Dua hari terakhir hujan deras mengguyur Jakarta setiap sore hingga menjelang malam. Tidak lebat memang dan tentunya tak sampai menimbulkan kehebohan karena banyaknya genangan air yang menenggelamkan tikus-tikus got, tapi cukup deras.
Entahlah, apakah kondisi yang saya alami berlangsung merata di seantero Jakarta, atau pada titi-titik tertentu saja. Saya tidak tahu ini dengan pasti karena saya bukan pedagang keliling. Yang saya tahu pasti adalah ketika tadi pagi keluar rumah dan melintas jembatan tampak air sungai menderas tak seperti biasanya. Air coklat itu menghanyutkan kantong-kantong plastik berisi sampah-sampah yang biasanya beronggokan. Sungai yang biasanya tidak menyenangkan dipandang mata itu tadi pagi seperti menyelusupkan ke dalam dada sesuatu yang membuat rongga dada serasa lapang. Kenapa bisa begitu ya?

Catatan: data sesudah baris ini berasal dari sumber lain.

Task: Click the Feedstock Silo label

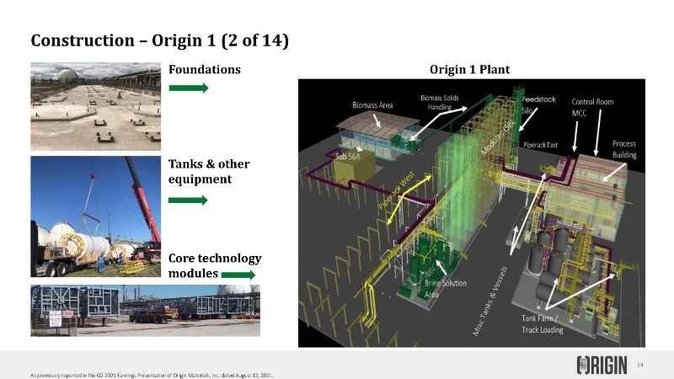Action: click(533, 104)
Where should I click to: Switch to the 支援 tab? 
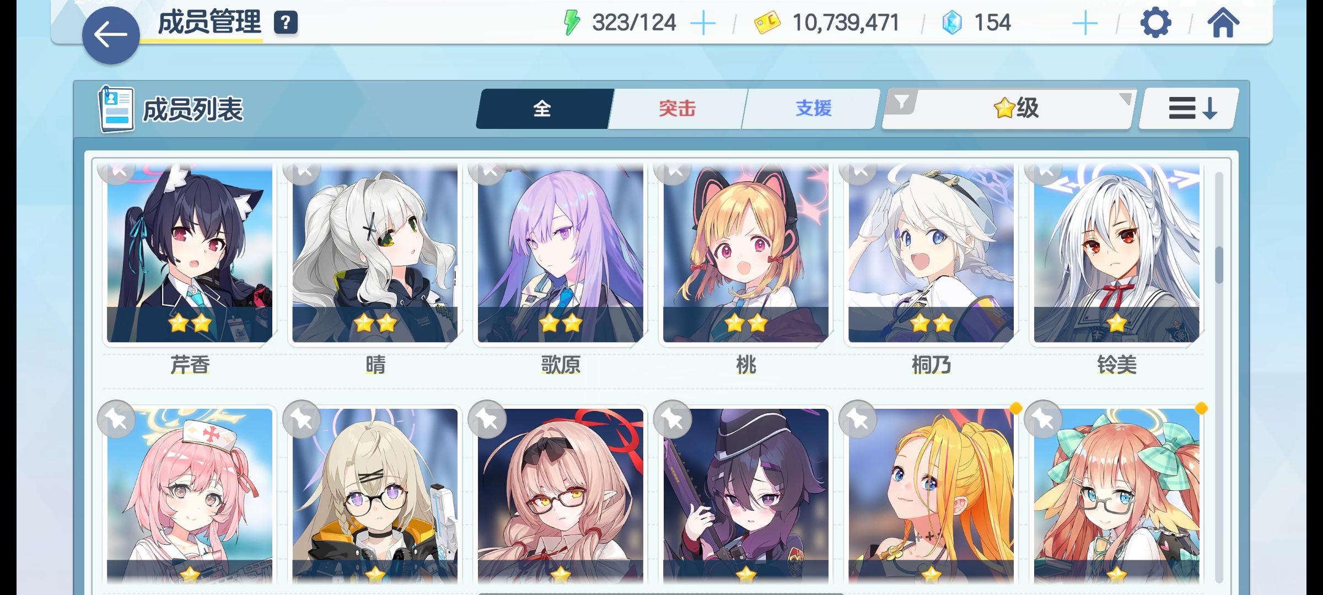click(813, 109)
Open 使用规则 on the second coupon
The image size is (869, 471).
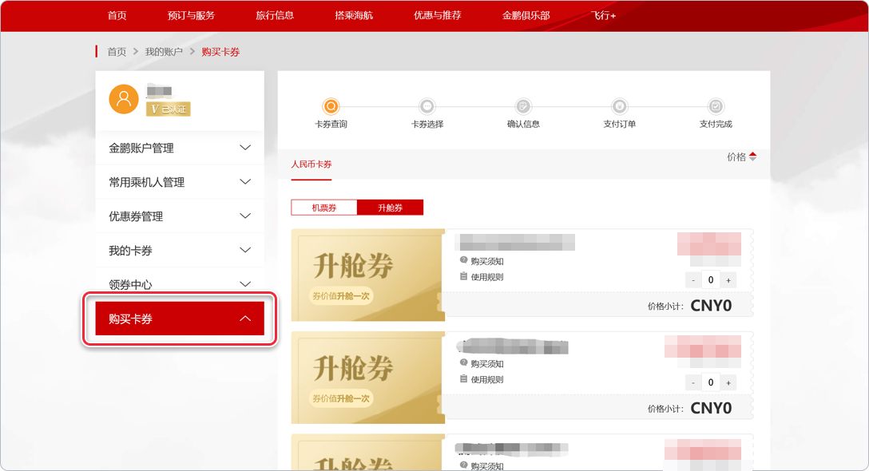[x=486, y=379]
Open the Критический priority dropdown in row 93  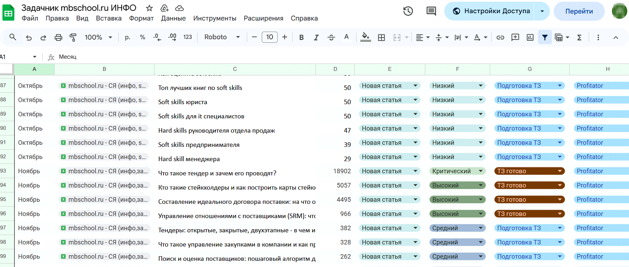480,171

Pemandangan sungai yang penuh air itu juga membawa saya ke masa lalu. Betapa dulu ketika di desa saat masih kanak-kanak, akrab dengan sungai yang banjir adalah dunia yang menyenangkan. Sepulang sekolah ketika udara lagi panas-panasnya sungailah tempat bermain paling asyik. Puluhan anak-anak berlompatan dari bibir sungai dengan bermacam gaya, berjam-jam berendam di dalamnya juga begitu biasa. Ketika sore, kala udara terasa adem mancing jadi kegiatan lanjutannya. Sungai adalah dunia tak terpisah bagi saya sebagai anak desa.
Tapi yang saya alami sebagai kesenangan dulu di desa sepertinya bukan milik anak-anak sekarang, apalagi yang hidup di perkotaan seperti Jakarta. Sungai-sungai sekarang tak bisa untuk bermain. Di desa sungai menyempit dan cenderung kering sepanjang tahun, kalau ada hujan baru dilalui air dan hal itu pun sebentar karena musim tidak lagi tentu waktunya. Ikan-kan yang bisa dipancing tak ada lagi, kalaupun ada biasanya ada saja orang bodoh yang membunuhnya secara massal dengan obat entah apa namanya. Kesenangan masa lalu itu telah menjauh kini.
Di Jakarta sungai-sungai sekedar tempat pembuangan sampah. Kalaupun ada airnya biasanya mandek dan warnanya hitam berbau. Ketika hujan lebat meluap dan menggenangi apa saja yang layak atau tidak layak digenangi. Ah, andai saja sungai-sungai Jakarta seperti sungai-sungai di Eropa yang bisa buat wisata.
Yang jelas masa lalu telah ditinggalkan dan sekarang tinggal menikmati sungai yang ada. Sungai-sungai yang kotor dan bau juga masih enak dipandangi kok, beberapa waktu lalu malam-malam di depan Galeri Antara di Pasar Baru saya berdiri di samping sungai memandangi air-air yang diam juga menghadirkan banyak lamunan. Akhirnya jadi inget perkataan Kresna pada Wisanggeni dalam novelnya Seno Gumira Ajidarma: Belajarlah kepada sungai yang telah mengembara di langit. Ya, sudahlah!
6 komentar:
rumahku jg banjir tadi malem hehe :p
saya gak mengalami apa yang mas alami waktu kecil.. T_T
wah sidoarjo kagak banjir kawand
Sejenak tafakur dalam kehingan……..
Memaknai arti hidup dalam seraingkaian khilaf dan dosa…..
Lisan kadang tak terjaga,….
Jannikadang terabaikan,……
Hati kadang berprasangka,….
Sikap kadang menyakitkan,…..
Harapan ini akan menjadi indah…..
Jika maaf & silahturrahim ada diantara kita.
Selamat menempuh bulan suci Ramadhan 1431 Hijriah.
Mohon maaf lahir dan batin.
Semoga Allah selalu memberikan
Taufiq, Hidayah, Maghfirah dan Ridho-Nya untuk kita semua.
Amiiiii….n !
hahahahahahaha
judulnya kurang, harusnya: Sungai banjir (yaiyalah, masa meletus?) :p
Ria: bagus lah kalo begitu :D
Arif: waduh kasihan
Tomo: besok kali gan
Eyang: amiiiin
Tukang colong udah sampe bali belum?